_Task prompt_: Please return all of the entries below exactly as they are written.

_Working data_:
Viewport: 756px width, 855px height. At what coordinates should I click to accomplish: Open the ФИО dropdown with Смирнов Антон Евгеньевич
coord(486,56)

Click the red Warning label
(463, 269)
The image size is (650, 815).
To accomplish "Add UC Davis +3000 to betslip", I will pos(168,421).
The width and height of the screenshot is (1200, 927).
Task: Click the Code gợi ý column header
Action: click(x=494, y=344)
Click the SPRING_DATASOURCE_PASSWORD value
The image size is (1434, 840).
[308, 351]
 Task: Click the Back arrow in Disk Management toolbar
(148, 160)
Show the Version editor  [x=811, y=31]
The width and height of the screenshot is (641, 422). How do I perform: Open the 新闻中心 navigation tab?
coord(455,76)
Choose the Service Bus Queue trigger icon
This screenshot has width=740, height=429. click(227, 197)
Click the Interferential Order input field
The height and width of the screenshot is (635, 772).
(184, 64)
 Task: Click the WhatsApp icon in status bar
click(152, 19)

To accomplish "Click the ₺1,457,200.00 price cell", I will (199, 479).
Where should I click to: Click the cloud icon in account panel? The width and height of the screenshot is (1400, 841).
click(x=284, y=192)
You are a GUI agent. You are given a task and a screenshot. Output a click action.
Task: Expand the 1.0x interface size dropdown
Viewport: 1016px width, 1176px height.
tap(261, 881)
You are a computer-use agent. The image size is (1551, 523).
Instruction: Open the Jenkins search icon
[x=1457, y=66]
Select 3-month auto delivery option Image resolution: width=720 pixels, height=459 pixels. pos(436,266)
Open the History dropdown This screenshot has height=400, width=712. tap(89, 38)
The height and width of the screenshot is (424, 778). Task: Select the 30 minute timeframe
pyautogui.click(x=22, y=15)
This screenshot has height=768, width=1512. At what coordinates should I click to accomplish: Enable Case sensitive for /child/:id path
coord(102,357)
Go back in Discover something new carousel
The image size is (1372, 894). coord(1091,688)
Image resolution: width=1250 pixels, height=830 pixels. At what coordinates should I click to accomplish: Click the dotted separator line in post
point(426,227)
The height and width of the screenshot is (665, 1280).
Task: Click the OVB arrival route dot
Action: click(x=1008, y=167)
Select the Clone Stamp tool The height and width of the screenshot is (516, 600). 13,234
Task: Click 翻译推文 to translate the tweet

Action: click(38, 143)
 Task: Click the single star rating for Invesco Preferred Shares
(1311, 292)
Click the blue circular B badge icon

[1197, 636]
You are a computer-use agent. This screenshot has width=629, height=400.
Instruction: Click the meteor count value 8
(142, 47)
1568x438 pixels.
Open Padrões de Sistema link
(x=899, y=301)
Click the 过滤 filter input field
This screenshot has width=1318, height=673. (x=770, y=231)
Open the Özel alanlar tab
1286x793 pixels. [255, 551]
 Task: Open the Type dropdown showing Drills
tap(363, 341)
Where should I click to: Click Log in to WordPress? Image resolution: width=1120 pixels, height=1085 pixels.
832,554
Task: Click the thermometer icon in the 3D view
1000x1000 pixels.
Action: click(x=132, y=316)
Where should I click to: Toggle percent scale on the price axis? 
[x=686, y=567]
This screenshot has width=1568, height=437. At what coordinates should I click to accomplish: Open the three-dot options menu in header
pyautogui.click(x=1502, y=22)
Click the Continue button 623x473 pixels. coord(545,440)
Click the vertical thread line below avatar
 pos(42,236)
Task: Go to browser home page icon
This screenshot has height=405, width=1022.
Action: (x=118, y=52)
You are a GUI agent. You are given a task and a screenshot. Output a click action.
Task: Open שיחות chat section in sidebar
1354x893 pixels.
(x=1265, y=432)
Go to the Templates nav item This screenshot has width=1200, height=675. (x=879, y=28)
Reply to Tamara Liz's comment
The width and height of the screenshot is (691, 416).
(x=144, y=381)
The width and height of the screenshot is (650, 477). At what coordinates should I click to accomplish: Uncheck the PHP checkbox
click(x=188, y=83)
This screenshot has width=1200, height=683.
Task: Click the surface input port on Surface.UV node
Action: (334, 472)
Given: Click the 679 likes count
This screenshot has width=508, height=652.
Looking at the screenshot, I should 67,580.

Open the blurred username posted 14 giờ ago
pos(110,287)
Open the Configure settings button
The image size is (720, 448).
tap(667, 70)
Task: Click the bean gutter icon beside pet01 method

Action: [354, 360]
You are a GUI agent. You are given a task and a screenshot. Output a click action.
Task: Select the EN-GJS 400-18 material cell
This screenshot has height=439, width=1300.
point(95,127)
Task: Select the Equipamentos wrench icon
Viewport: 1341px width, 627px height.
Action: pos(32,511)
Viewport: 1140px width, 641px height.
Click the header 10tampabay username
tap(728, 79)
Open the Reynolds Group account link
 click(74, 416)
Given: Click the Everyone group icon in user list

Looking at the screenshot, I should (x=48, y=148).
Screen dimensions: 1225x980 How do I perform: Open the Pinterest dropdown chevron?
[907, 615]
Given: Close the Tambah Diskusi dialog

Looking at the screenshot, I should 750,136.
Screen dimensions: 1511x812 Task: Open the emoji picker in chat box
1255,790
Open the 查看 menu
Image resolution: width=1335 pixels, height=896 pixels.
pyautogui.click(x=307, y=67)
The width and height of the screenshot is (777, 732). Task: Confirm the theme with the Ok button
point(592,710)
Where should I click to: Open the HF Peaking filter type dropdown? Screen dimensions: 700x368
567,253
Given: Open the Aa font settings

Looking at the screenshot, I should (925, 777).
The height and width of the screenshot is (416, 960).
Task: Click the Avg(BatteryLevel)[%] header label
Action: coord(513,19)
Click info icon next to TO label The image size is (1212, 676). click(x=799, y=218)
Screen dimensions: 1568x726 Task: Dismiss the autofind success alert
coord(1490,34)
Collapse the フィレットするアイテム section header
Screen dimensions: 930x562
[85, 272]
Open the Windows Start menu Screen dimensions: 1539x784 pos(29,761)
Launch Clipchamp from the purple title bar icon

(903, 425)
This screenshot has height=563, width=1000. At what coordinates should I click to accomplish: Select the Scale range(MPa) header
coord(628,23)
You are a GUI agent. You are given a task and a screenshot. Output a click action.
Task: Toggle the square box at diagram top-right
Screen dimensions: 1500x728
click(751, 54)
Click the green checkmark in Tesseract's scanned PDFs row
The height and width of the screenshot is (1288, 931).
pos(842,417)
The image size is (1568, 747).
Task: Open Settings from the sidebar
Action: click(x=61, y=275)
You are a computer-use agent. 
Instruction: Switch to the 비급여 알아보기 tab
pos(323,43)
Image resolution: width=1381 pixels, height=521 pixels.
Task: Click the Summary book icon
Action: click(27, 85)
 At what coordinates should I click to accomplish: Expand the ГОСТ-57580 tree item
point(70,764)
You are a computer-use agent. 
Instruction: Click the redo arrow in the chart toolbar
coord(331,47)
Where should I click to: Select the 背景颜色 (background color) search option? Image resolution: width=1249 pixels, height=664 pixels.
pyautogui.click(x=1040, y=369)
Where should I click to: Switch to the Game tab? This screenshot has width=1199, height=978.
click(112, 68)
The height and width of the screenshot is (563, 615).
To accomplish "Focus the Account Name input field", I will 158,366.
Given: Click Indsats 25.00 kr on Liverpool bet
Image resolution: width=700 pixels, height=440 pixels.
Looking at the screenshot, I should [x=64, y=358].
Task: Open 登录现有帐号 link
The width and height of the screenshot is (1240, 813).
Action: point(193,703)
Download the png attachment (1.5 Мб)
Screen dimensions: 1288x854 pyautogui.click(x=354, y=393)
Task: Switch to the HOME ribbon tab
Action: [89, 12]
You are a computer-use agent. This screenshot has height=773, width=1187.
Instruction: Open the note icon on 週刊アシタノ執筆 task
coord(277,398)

_Your response_:
Viewport: 756px width, 855px height. At what coordinates should I click to accomplish: Open the ФИО dropdown with Смирнов Антон Евгеньевич
coord(486,56)

Click the red Warning label
(463, 269)
The image size is (650, 815).
To accomplish "Add UC Davis +3000 to betslip", I will pos(168,421).
The width and height of the screenshot is (1200, 927).
Task: Click the Code gợi ý column header
Action: click(x=494, y=344)
Click the SPRING_DATASOURCE_PASSWORD value
The image size is (1434, 840).
[308, 351]
 Task: Click the Back arrow in Disk Management toolbar
(148, 160)
Show the Version editor  [x=811, y=31]
The width and height of the screenshot is (641, 422). How do I perform: Open the 新闻中心 navigation tab?
coord(455,76)
Choose the Service Bus Queue trigger icon
This screenshot has width=740, height=429. click(227, 197)
Click the Interferential Order input field
The height and width of the screenshot is (635, 772).
(184, 64)
 Task: Click the WhatsApp icon in status bar
click(152, 19)

To accomplish "Click the ₺1,457,200.00 price cell", I will (199, 479).
Where should I click to: Click the cloud icon in account panel? The width and height of the screenshot is (1400, 841).
click(x=284, y=192)
You are a GUI agent. You are given a task and a screenshot. Output a click action.
Task: Expand the 1.0x interface size dropdown
Viewport: 1016px width, 1176px height.
tap(261, 881)
You are a computer-use agent. The image size is (1551, 523).
Instruction: Open the Jenkins search icon
[x=1457, y=66]
Select 3-month auto delivery option Image resolution: width=720 pixels, height=459 pixels. pos(436,266)
Open the History dropdown This screenshot has height=400, width=712. tap(89, 38)
The height and width of the screenshot is (424, 778). Task: Select the 30 minute timeframe
pyautogui.click(x=22, y=15)
This screenshot has height=768, width=1512. At what coordinates should I click to accomplish: Enable Case sensitive for /child/:id path
coord(102,357)
Go back in Discover something new carousel
The image size is (1372, 894). coord(1091,688)
Image resolution: width=1250 pixels, height=830 pixels. At what coordinates should I click to accomplish: Click the dotted separator line in post
point(426,227)
The height and width of the screenshot is (665, 1280).
Task: Click the OVB arrival route dot
Action: click(x=1008, y=167)
Select the Clone Stamp tool The height and width of the screenshot is (516, 600). 13,234
Task: Click 翻译推文 to translate the tweet

Action: click(38, 143)
 Task: Click the single star rating for Invesco Preferred Shares
(1311, 292)
Click the blue circular B badge icon

[1197, 636]
You are a computer-use agent. This screenshot has width=629, height=400.
Instruction: Click the meteor count value 8
(142, 47)
1568x438 pixels.
Open Padrões de Sistema link
(x=899, y=301)
Click the 过滤 filter input field
This screenshot has width=1318, height=673. (x=770, y=231)
Open the Özel alanlar tab
1286x793 pixels. [255, 551]
 Task: Open the Type dropdown showing Drills
tap(363, 341)
Where should I click to: Click Log in to WordPress? Image resolution: width=1120 pixels, height=1085 pixels.
832,554
Task: Click the thermometer icon in the 3D view
1000x1000 pixels.
Action: click(x=132, y=316)
Where should I click to: Toggle percent scale on the price axis? 
[x=686, y=567]
This screenshot has width=1568, height=437. At what coordinates should I click to accomplish: Open the three-dot options menu in header
pyautogui.click(x=1502, y=22)
Click the Continue button 623x473 pixels. coord(545,440)
Click the vertical thread line below avatar
 pos(42,236)
Task: Go to browser home page icon
This screenshot has height=405, width=1022.
Action: (x=118, y=52)
You are a GUI agent. You are given a task and a screenshot. Output a click action.
Task: Open שיחות chat section in sidebar
1354x893 pixels.
(x=1265, y=432)
Go to the Templates nav item This screenshot has width=1200, height=675. (x=879, y=28)
Reply to Tamara Liz's comment
The width and height of the screenshot is (691, 416).
(x=144, y=381)
The width and height of the screenshot is (650, 477). At what coordinates should I click to accomplish: Uncheck the PHP checkbox
click(x=188, y=83)
This screenshot has width=1200, height=683.
Task: Click the surface input port on Surface.UV node
Action: (334, 472)
Given: Click the 679 likes count
This screenshot has width=508, height=652.
Looking at the screenshot, I should 67,580.

Open the blurred username posted 14 giờ ago
pos(110,287)
Open the Configure settings button
The image size is (720, 448).
tap(667, 70)
Task: Click the bean gutter icon beside pet01 method

Action: [354, 360]
You are a GUI agent. You are given a task and a screenshot. Output a click action.
Task: Select the EN-GJS 400-18 material cell
This screenshot has height=439, width=1300.
point(95,127)
Task: Select the Equipamentos wrench icon
Viewport: 1341px width, 627px height.
Action: pos(32,511)
Viewport: 1140px width, 641px height.
Click the header 10tampabay username
tap(728, 79)
Open the Reynolds Group account link
 click(74, 416)
Given: Click the Everyone group icon in user list

Looking at the screenshot, I should (x=48, y=148).
Screen dimensions: 1225x980 How do I perform: Open the Pinterest dropdown chevron?
[907, 615]
Given: Close the Tambah Diskusi dialog

Looking at the screenshot, I should 750,136.
Screen dimensions: 1511x812 Task: Open the emoji picker in chat box
1255,790
Open the 查看 menu
Image resolution: width=1335 pixels, height=896 pixels.
pyautogui.click(x=307, y=67)
The width and height of the screenshot is (777, 732). Task: Confirm the theme with the Ok button
point(592,710)
Where should I click to: Open the HF Peaking filter type dropdown? Screen dimensions: 700x368
567,253
Given: Open the Aa font settings

Looking at the screenshot, I should (925, 777).
The height and width of the screenshot is (416, 960).
Task: Click the Avg(BatteryLevel)[%] header label
Action: coord(513,19)
Click info icon next to TO label The image size is (1212, 676). click(x=799, y=218)
Screen dimensions: 1568x726 Task: Dismiss the autofind success alert
coord(1490,34)
Collapse the フィレットするアイテム section header
Screen dimensions: 930x562
[85, 272]
Open the Windows Start menu Screen dimensions: 1539x784 pos(29,761)
Launch Clipchamp from the purple title bar icon

(903, 425)
This screenshot has height=563, width=1000. At what coordinates should I click to accomplish: Select the Scale range(MPa) header
coord(628,23)
You are a GUI agent. You are given a task and a screenshot. Output a click action.
Task: Toggle the square box at diagram top-right
Screen dimensions: 1500x728
click(751, 54)
Click the green checkmark in Tesseract's scanned PDFs row
The height and width of the screenshot is (1288, 931).
pos(842,417)
The image size is (1568, 747).
Task: Open Settings from the sidebar
Action: click(x=61, y=275)
You are a computer-use agent. 
Instruction: Switch to the 비급여 알아보기 tab
pos(323,43)
Image resolution: width=1381 pixels, height=521 pixels.
Task: Click the Summary book icon
Action: click(27, 85)
 At what coordinates should I click to accomplish: Expand the ГОСТ-57580 tree item
point(70,764)
You are a computer-use agent. 
Instruction: Click the redo arrow in the chart toolbar
coord(331,47)
Where should I click to: Select the 背景颜色 (background color) search option? Image resolution: width=1249 pixels, height=664 pixels.
pyautogui.click(x=1040, y=369)
Where should I click to: Switch to the Game tab? This screenshot has width=1199, height=978.
click(112, 68)
The height and width of the screenshot is (563, 615).
To accomplish "Focus the Account Name input field", I will 158,366.
Given: Click Indsats 25.00 kr on Liverpool bet
Image resolution: width=700 pixels, height=440 pixels.
Looking at the screenshot, I should [x=64, y=358].
Task: Open 登录现有帐号 link
The width and height of the screenshot is (1240, 813).
Action: point(193,703)
Download the png attachment (1.5 Мб)
Screen dimensions: 1288x854 pyautogui.click(x=354, y=393)
Task: Switch to the HOME ribbon tab
Action: [89, 12]
You are a computer-use agent. This screenshot has height=773, width=1187.
Instruction: Open the note icon on 週刊アシタノ執筆 task
coord(277,398)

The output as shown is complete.